What’s make the film most enjoyable is Joan Blondell, who on loan to Columbia, is out of her sassy, smart aleck Warner’s Brother mode and into a more Carole Lombard/Jean Arthur type, though there may be a little Gracie Allen tossed in too. The snooping couple are Sally and Bill Reardon who are going broke operating a detective agency due to a lack of clients. William, a former Assistant D.A. decides to go running back to get his old job when the bills begin to pile up too high. Sally meanwhile, is determined to make the private eye business a success and stumbles onto a client, Lola Fraser (Mary Astor, another tie to The Thin Man) who suspects an affair is going on between her husband and his former fiancée (Frances Drake). Lola’s advance practically wipes their debits off the books. The remainder of the story involves the comical sleuthing of the Reardon’s trying to track down the murderer of a double homicide.
The script and the jokes are rather thin though Blondell confirms to all that she is a wonderful comedienne. She’s excellent in a scene when the police are interrogating her under a harsh light and the only ones to show a strain from the interrogation are the police while Joan remains as perky as the moment she walked in. My biggest problem with the film is the treatment Sally receives from her husband, which is a bit troubling unless you think pulling your wife’s hair or making gestures that you are going to smack her for “disobeying” you are the stuff of yucks. Bill Reardon comes across as an archaic Neanderthal who only wants his wife home, cooking with those pots and pans in the kitchen, and not meddling in a murder investigation though in the end she is partially responsible for solving the case.

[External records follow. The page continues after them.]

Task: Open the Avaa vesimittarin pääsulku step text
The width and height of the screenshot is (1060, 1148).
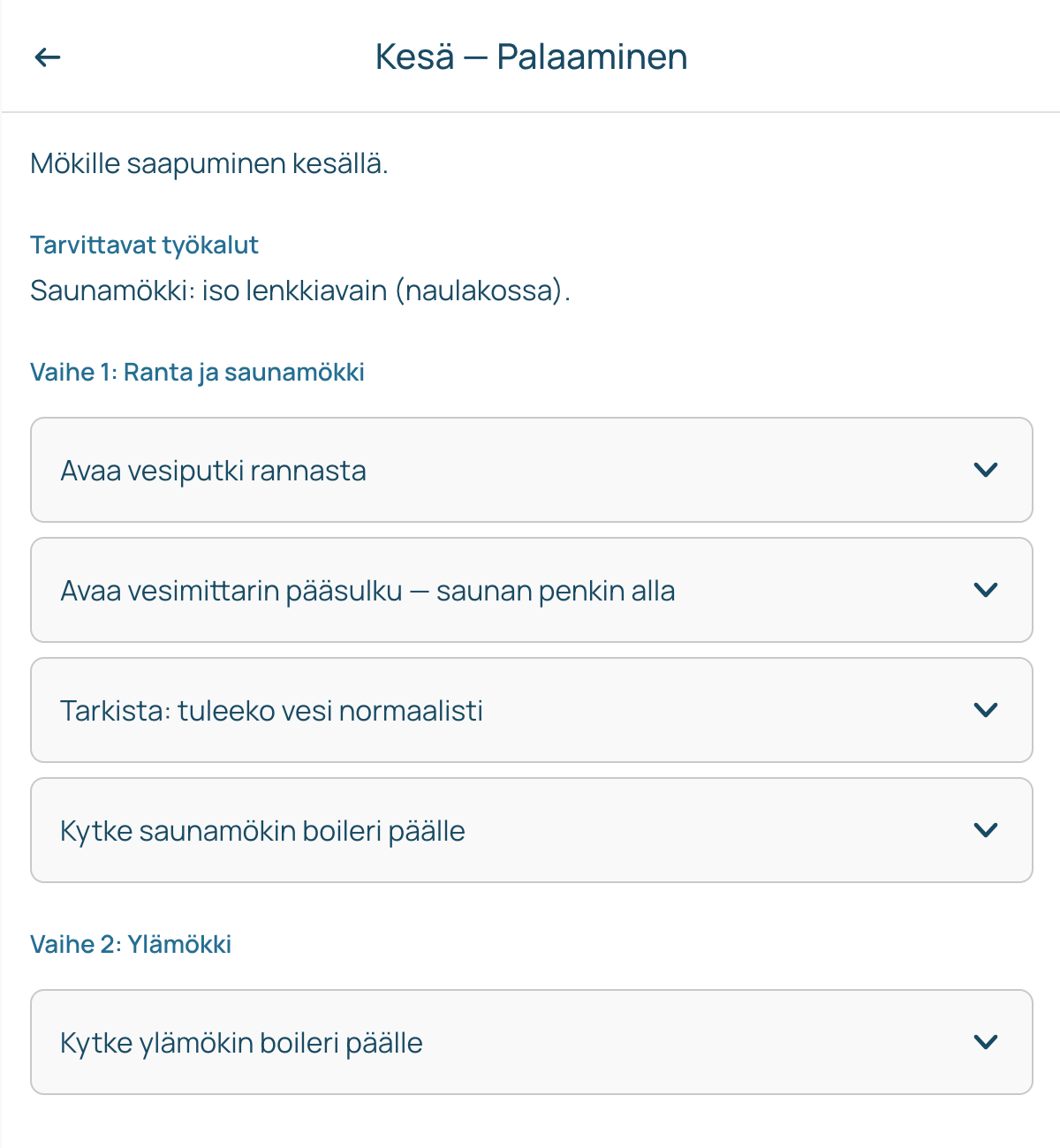Action: (367, 591)
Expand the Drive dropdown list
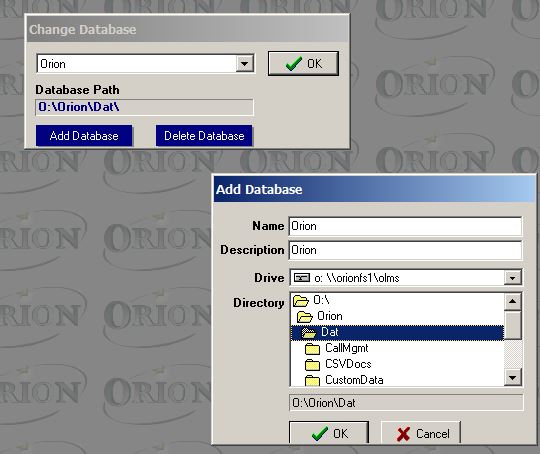Screen dimensions: 540x454 (512, 278)
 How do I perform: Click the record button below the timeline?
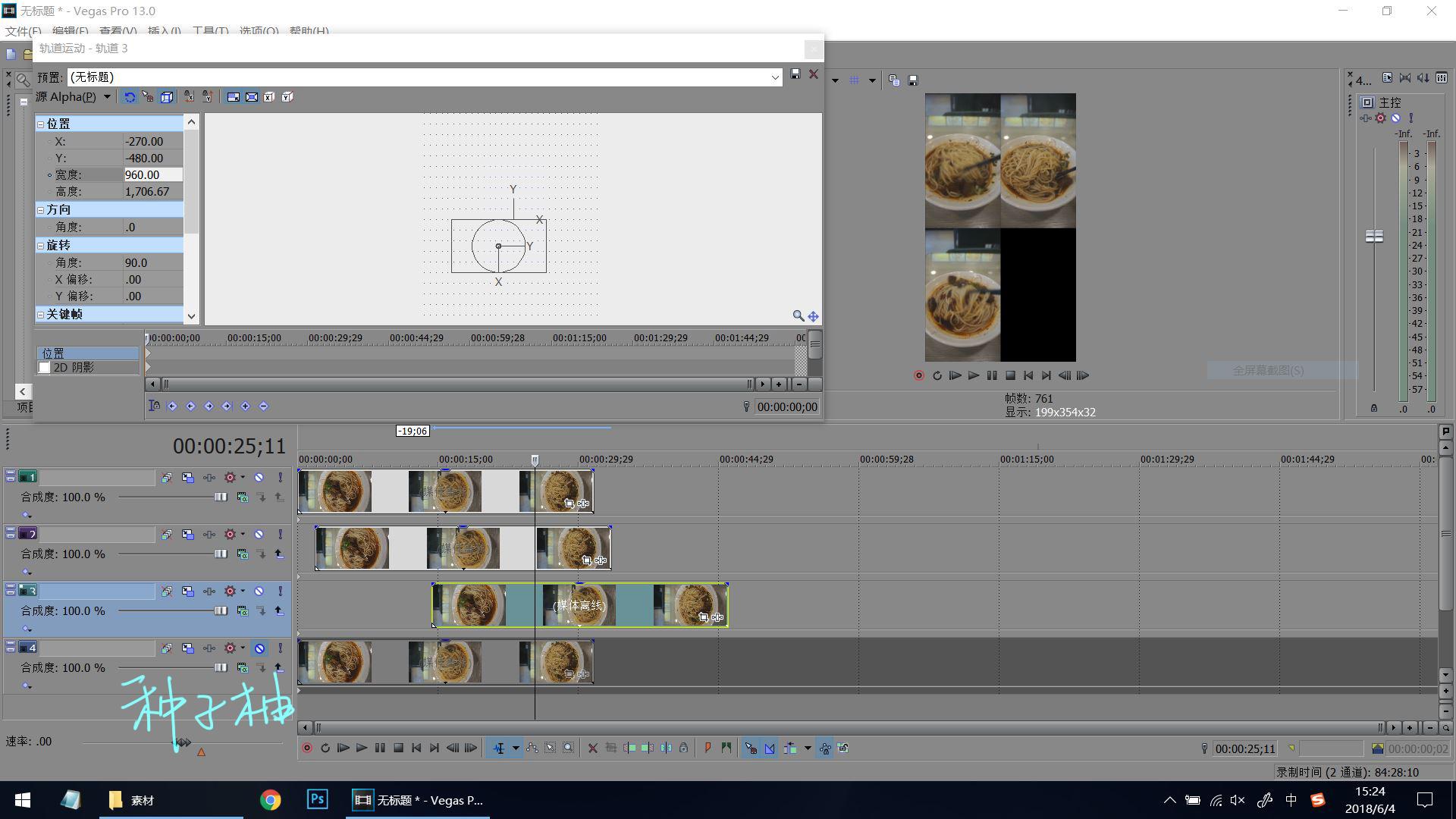pos(307,748)
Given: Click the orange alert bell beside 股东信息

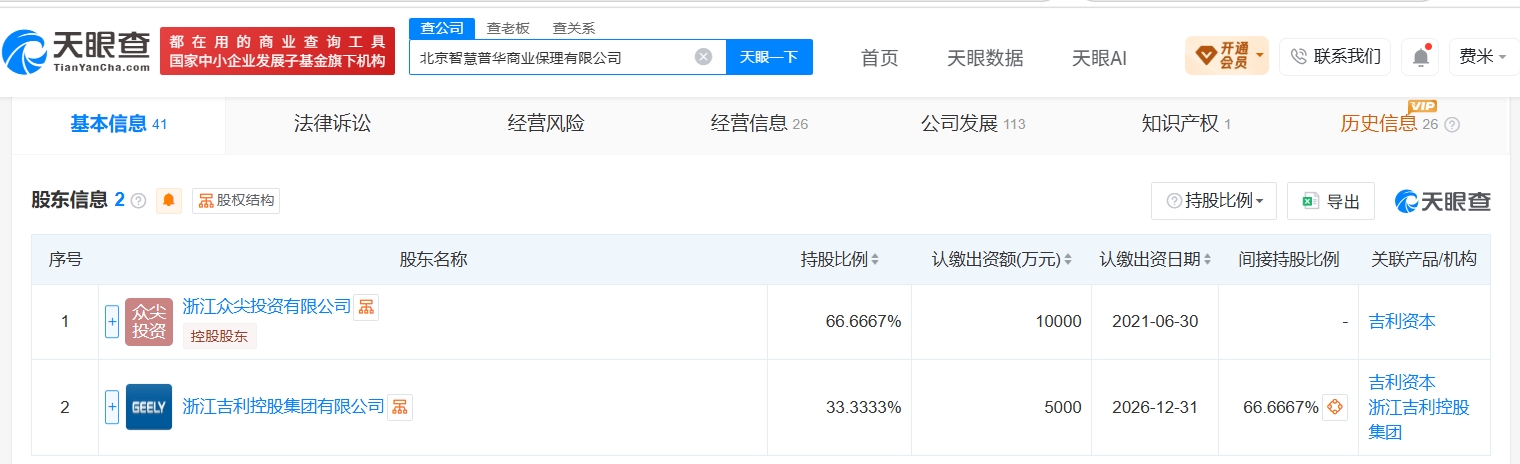Looking at the screenshot, I should coord(168,200).
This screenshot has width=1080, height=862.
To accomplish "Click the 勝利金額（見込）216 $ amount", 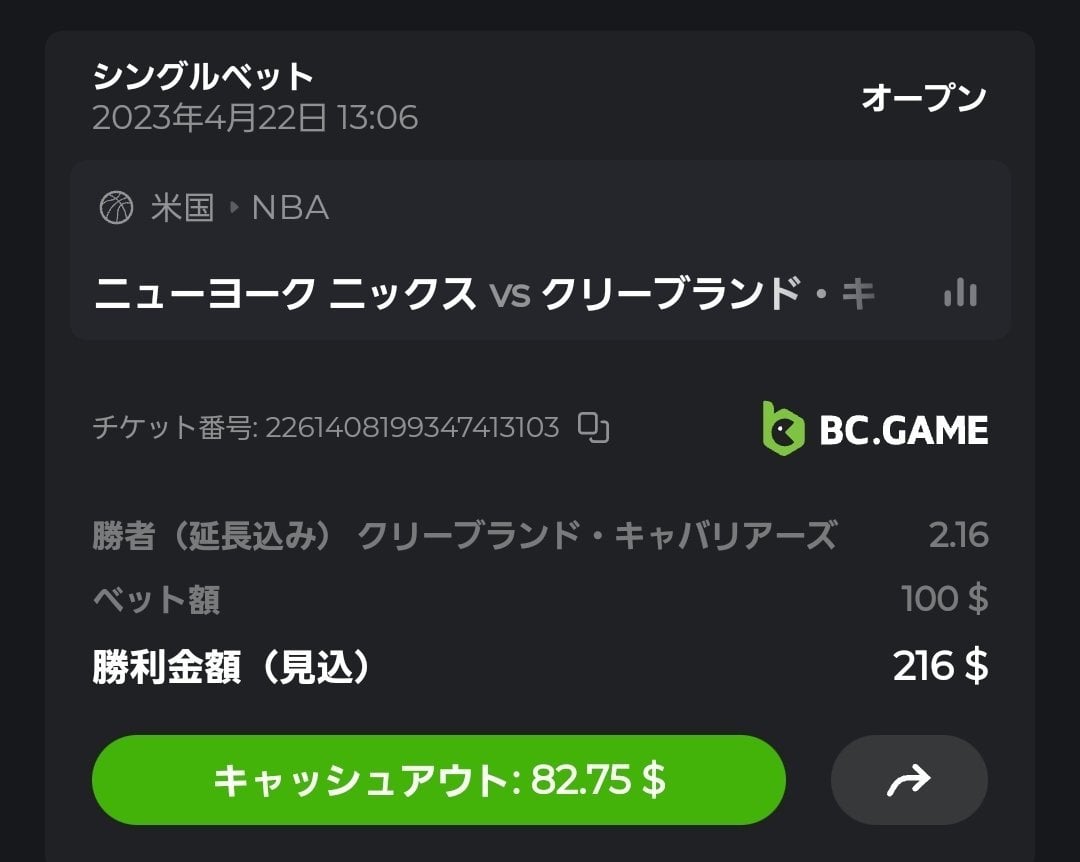I will [940, 666].
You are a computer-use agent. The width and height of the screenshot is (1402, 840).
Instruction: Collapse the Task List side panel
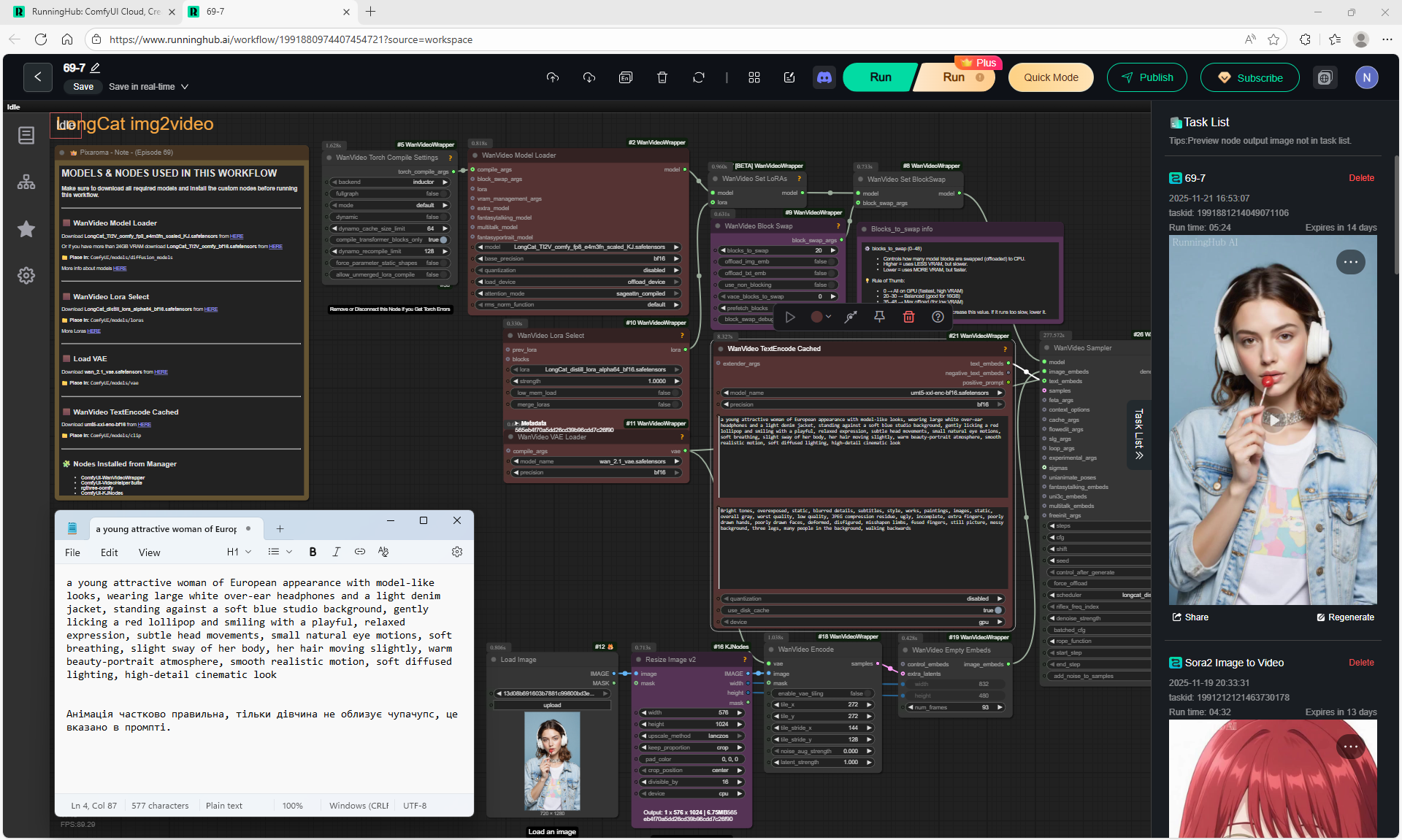[1138, 434]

Alexander Hall, who keeps things moving at a nice pace directed the film that was based on a short story by Wilson Collison. Columbia’s original plan was for this to be the first in a series, however it only resulted in one sequel in 1939, “There’s That Woman, Again” with Douglas reprising his role, however with Virginia Bruce replacing Blondell. The film opened at Radio City Music Hall in April of 1938 to moderate business. Look for Rita Hayworth in a bit part as a secretary to an attorney.